Result schemas aren’t just for type safety — they’re how you orchestrate multi-step work. Wrap the orchestration in a harness-connected tool (useTool({ harness: true })): you get typed data back from prompt() and can branch on it in plain code, all inside one durable conversation:

'use agent';
import { useModel, useSandbox, useTool } from '@flue/runtime';
import { local } from '@flue/runtime/node';
import * as v from 'valibot';

export function AutoTriage() {
  useModel('anthropic/claude-sonnet-4-6');
  useSandbox(local());
  useTool({
    name: 'triage-issue',
    description: 'Triage one GitLab issue and auto-fix critical reproducible ones.',
    input: v.object({ issueIid: v.number() }),
    harness: true,
    async run({ harness, data }) {
      const { data: triage } = await harness.prompt(
        `Apply the triage skill to issue !${data.issueIid}.`,
        {
          result: v.object({
            severity: v.picklist(['low', 'medium', 'high', 'critical']),
            reproducible: v.boolean(),
            summary: v.string(),
          }),
        },
      );

      if (triage.severity === 'critical' && triage.reproducible) {
        await harness.prompt(`Apply the auto-fix skill to issue !${data.issueIid}.`, {
          result: v.object({ fix_applied: v.boolean(), branch: v.optional(v.string()) }),
        });
      }
      return triage;
    },
  });
  return 'When given an issue IID, call the `triage-issue` tool and report its result.';
}

This pattern — prompt, check the result, decide what to do next — is how you build sophisticated agents that go beyond single-shot prompts.

Running agents locally

During development, flue run executes the same module the pipeline step will run:

# One-shot run
npx flue run src/agents/auto-triage.ts --message "Triage issue !42"

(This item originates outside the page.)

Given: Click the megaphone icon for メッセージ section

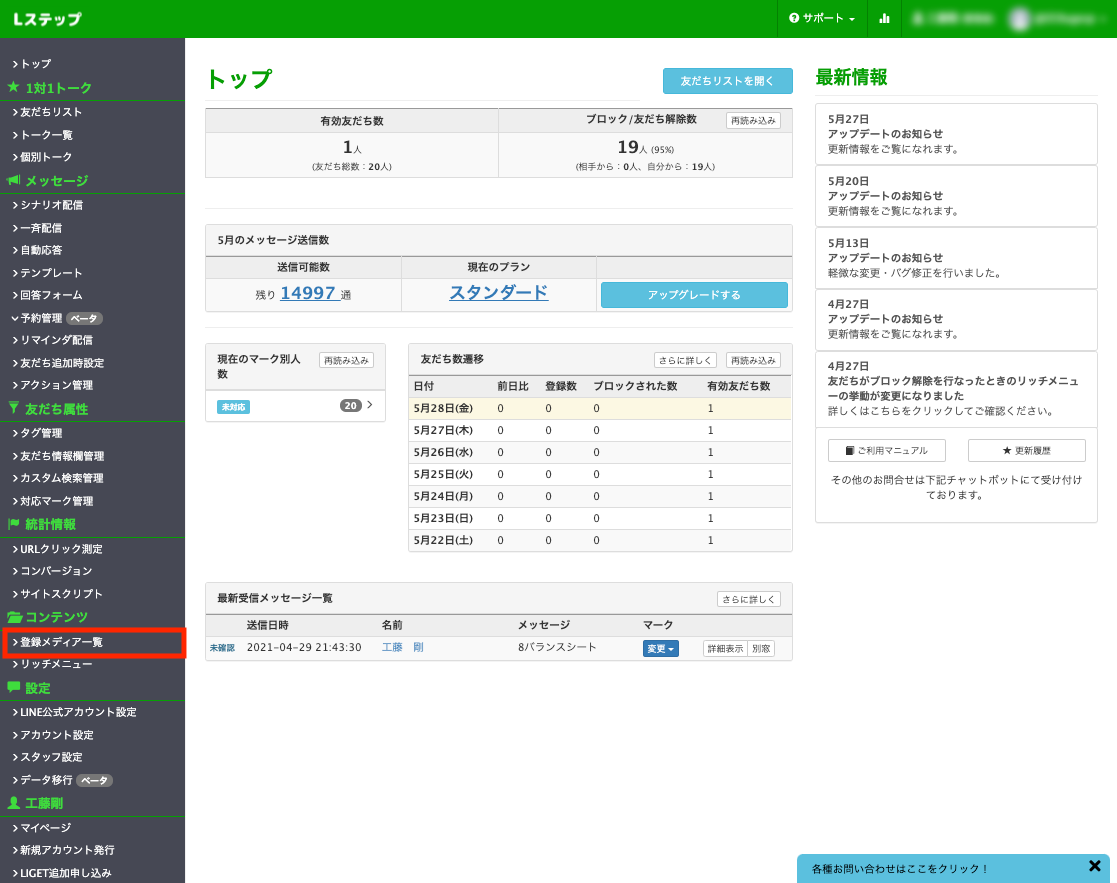Looking at the screenshot, I should click(13, 181).
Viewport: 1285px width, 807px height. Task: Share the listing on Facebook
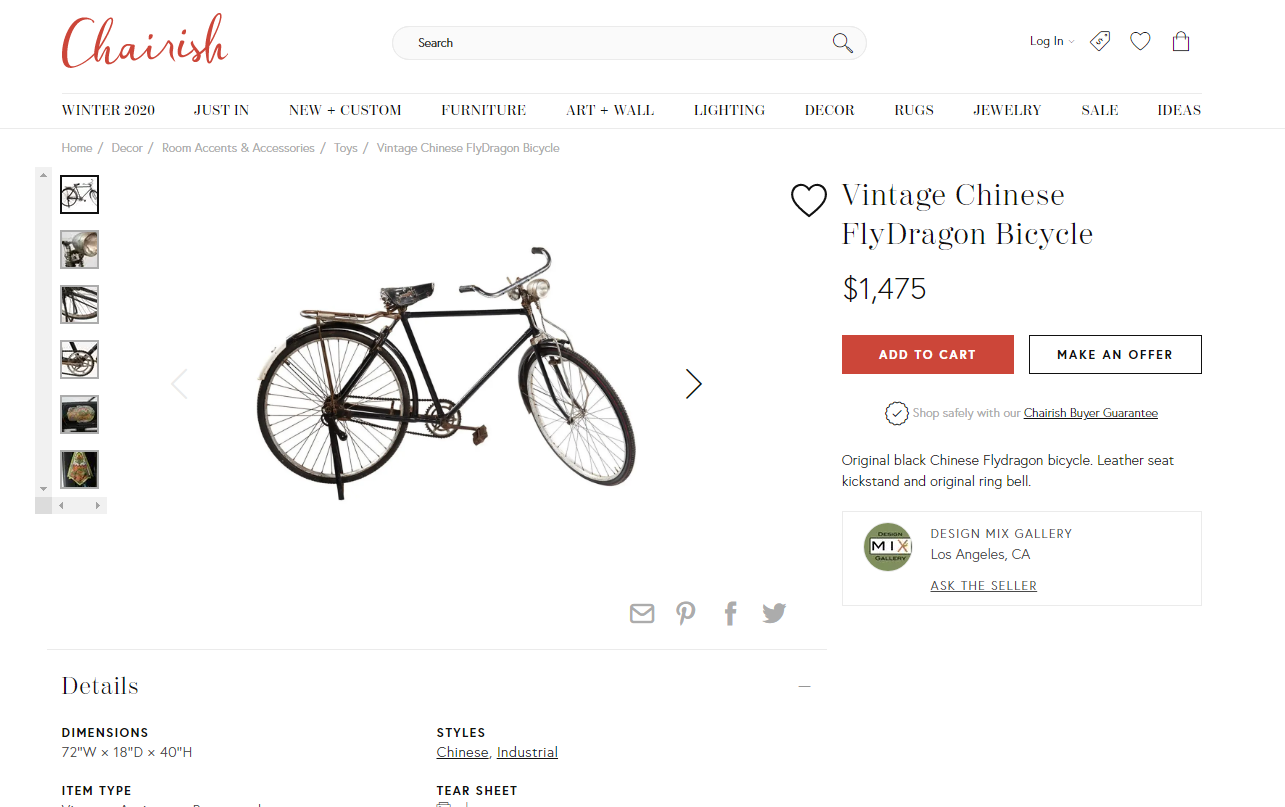(731, 613)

# Machine-readable output for scripting
npx flue run src/agents/auto-triage.ts --message "Triage issue !42" --json | jq -r '.message'

# Continue the same conversation across invocations
npx flue run src/agents/auto-triage.ts --message "What did you conclude?" --id issue-42

Progress streams to stderr; only the final reply (or the --json envelope) lands on stdout. See flue run for the full contract.